§ **WORK REQUEST**: Your output must consist of the records printed verbatim, with the pictures excluded.

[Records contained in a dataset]
*****
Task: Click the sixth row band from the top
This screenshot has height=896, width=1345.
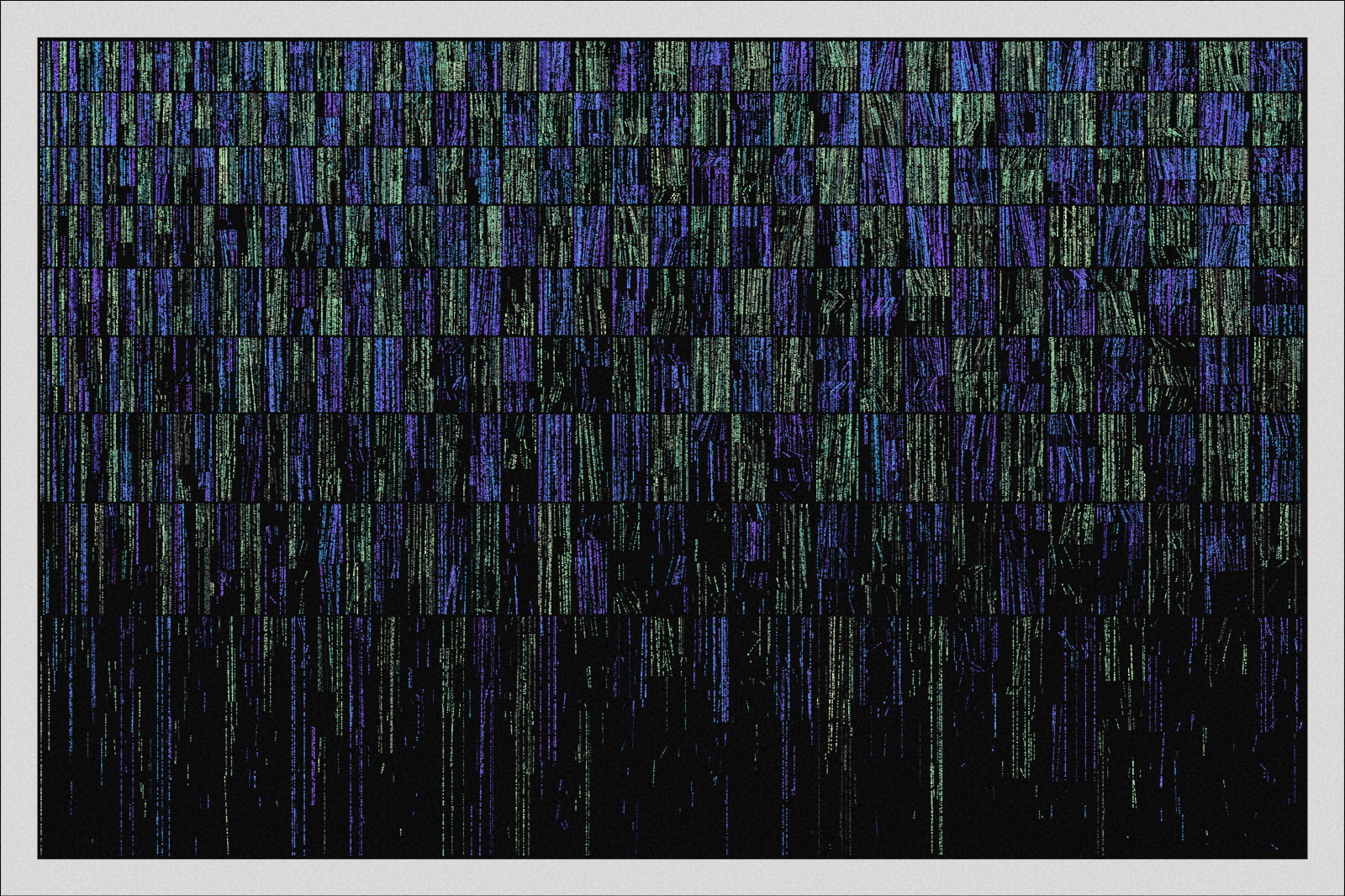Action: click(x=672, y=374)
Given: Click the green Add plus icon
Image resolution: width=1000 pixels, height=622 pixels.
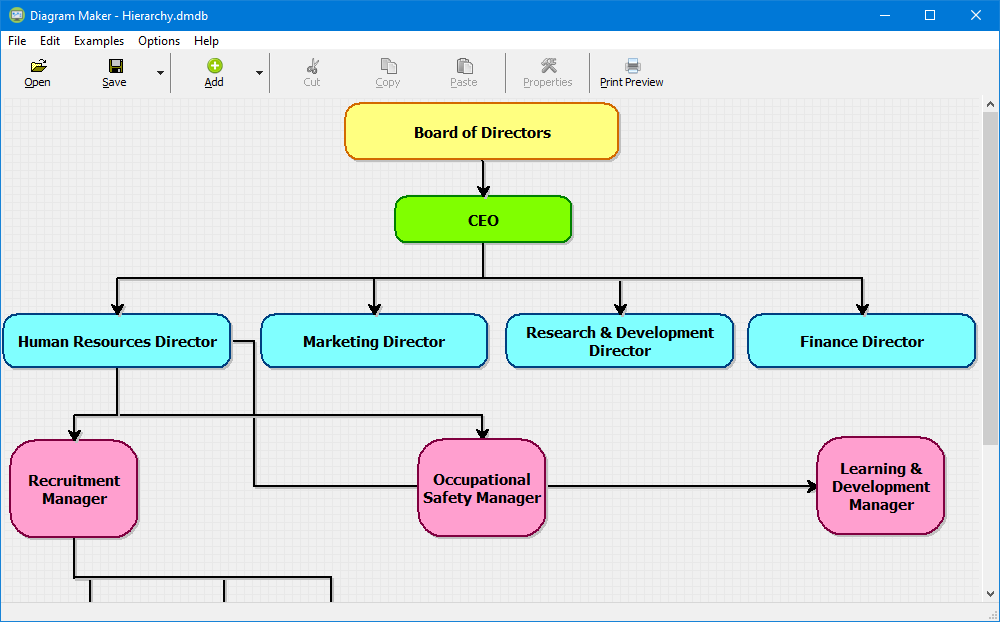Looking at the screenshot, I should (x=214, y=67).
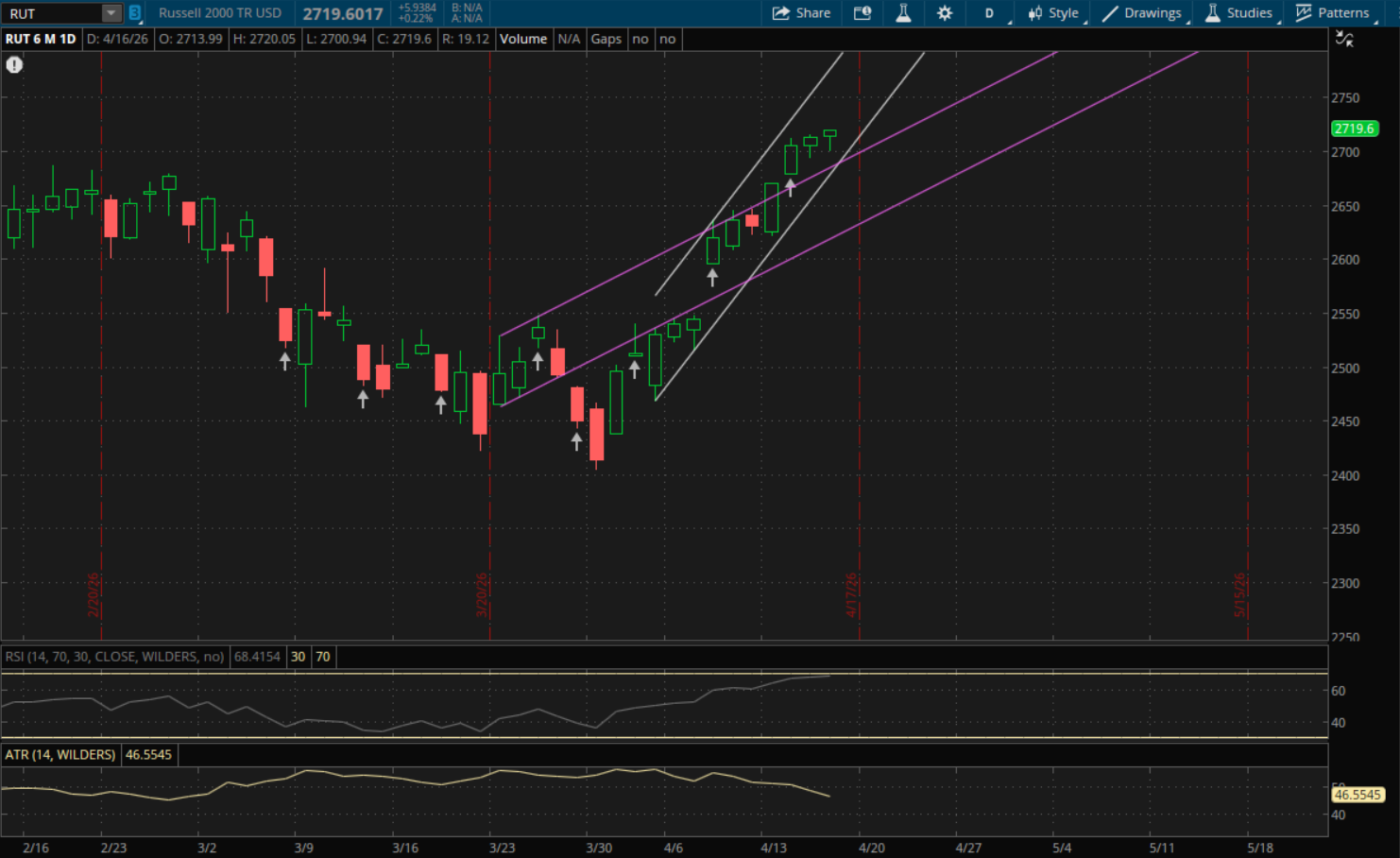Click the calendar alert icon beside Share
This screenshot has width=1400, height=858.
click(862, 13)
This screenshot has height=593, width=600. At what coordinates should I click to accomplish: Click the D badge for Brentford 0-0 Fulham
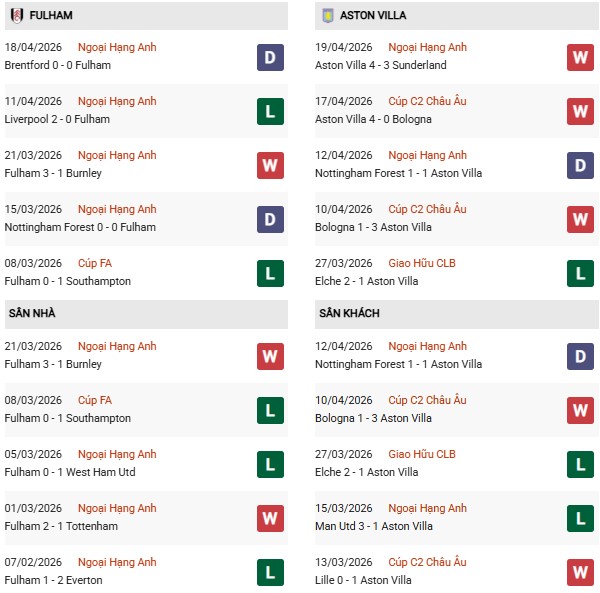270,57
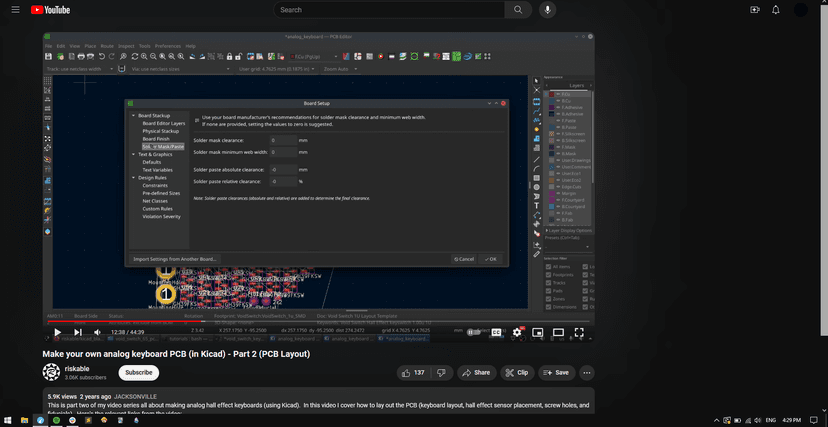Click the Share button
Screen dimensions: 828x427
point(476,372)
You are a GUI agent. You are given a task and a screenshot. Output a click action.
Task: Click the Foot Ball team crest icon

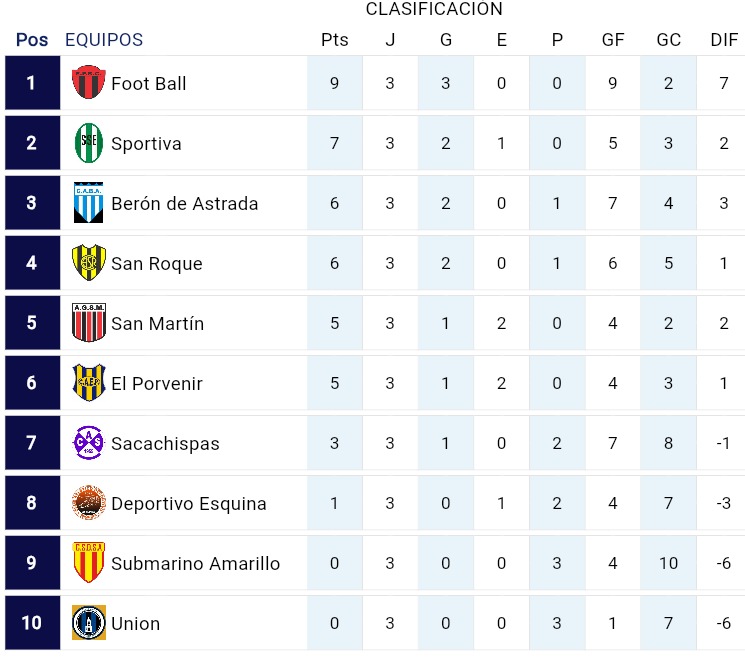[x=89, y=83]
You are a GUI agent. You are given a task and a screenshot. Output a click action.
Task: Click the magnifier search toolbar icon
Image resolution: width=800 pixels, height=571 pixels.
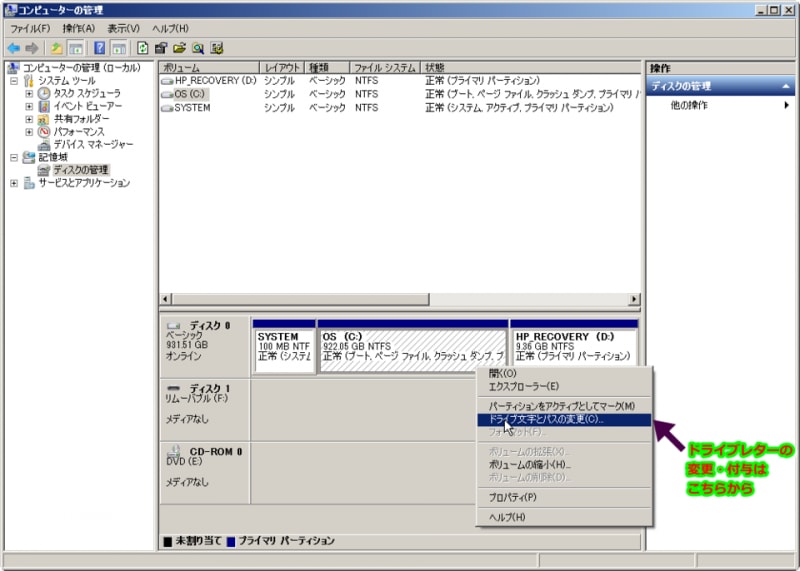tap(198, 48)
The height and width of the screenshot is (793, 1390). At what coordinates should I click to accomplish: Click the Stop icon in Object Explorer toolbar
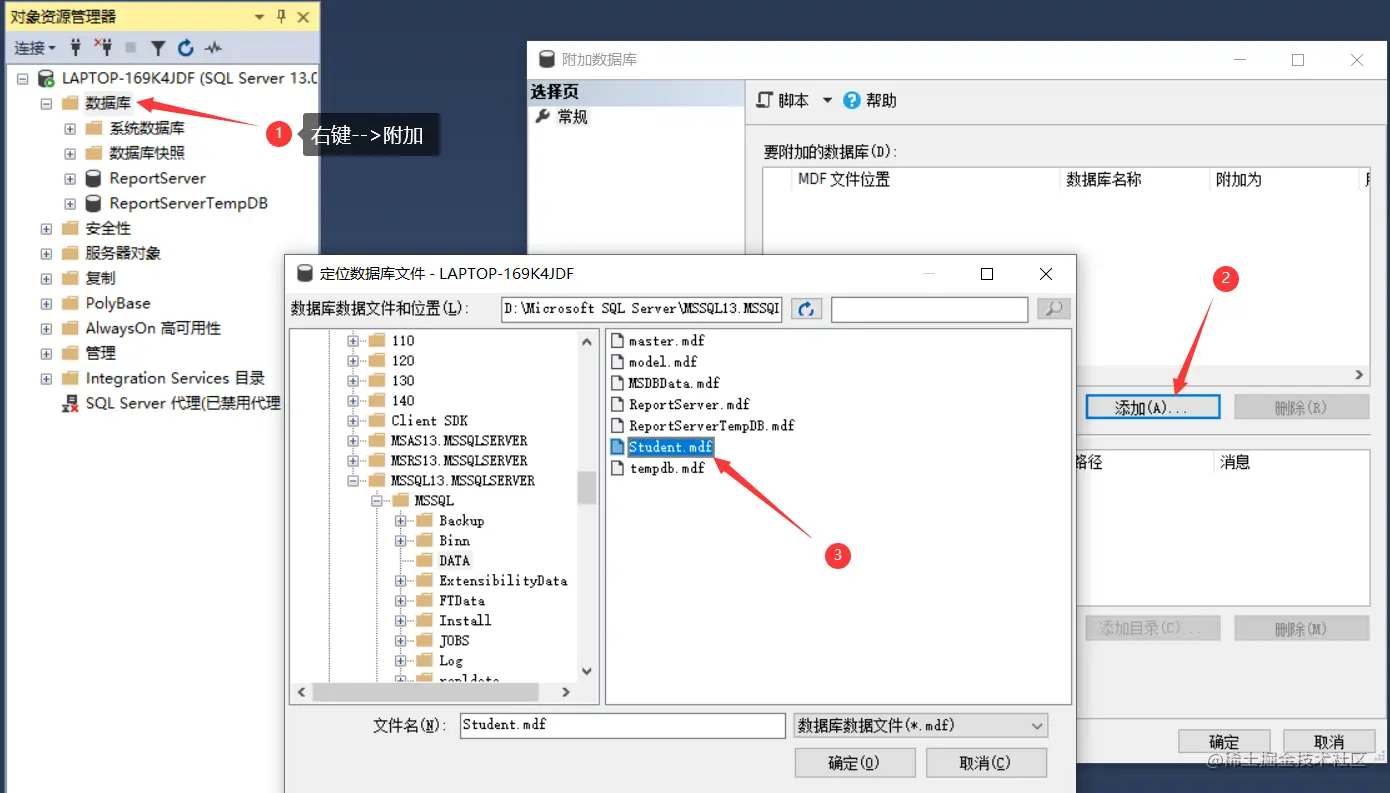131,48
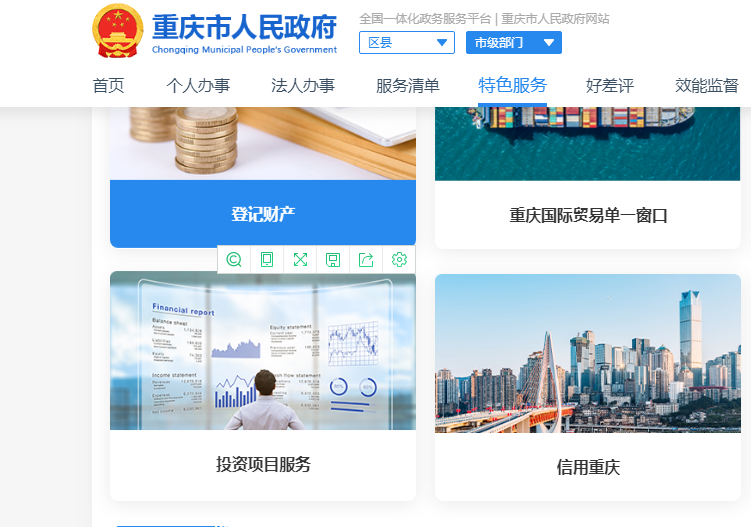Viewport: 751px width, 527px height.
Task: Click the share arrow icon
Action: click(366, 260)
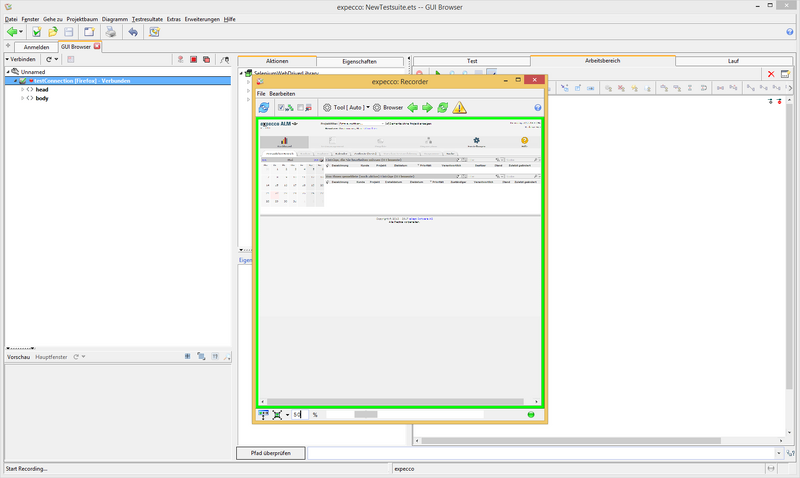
*****
§ **WRITTEN REPLY**:
Task: Click the sixth row band from the top
This screenshot has height=896, width=1345.
Action: click(x=672, y=374)
Given: Click the green Add plus icon
Image resolution: width=1000 pixels, height=622 pixels.
Looking at the screenshot, I should (x=214, y=67).
Click the calendar alert icon beside Share
This screenshot has width=1400, height=858.
click(862, 13)
This screenshot has height=593, width=600. At what coordinates should I click to accomplish: Click the D badge for Brentford 0-0 Fulham
270,57
Click the Share button
Screen dimensions: 828x427
point(476,372)
You are a GUI agent. You are given a task and a screenshot. Output a click action.
Task: Click the Foot Ball team crest icon

[x=89, y=83]
You are a GUI agent. You are given a task and a screenshot. Output a click action.
Task: Click the magnifier search toolbar icon
Image resolution: width=800 pixels, height=571 pixels.
tap(198, 48)
The height and width of the screenshot is (793, 1390). At what coordinates should I click to accomplish: Click the Stop icon in Object Explorer toolbar
131,48
Viewport: 751px width, 527px height.
Task: Click the share arrow icon
Action: click(366, 260)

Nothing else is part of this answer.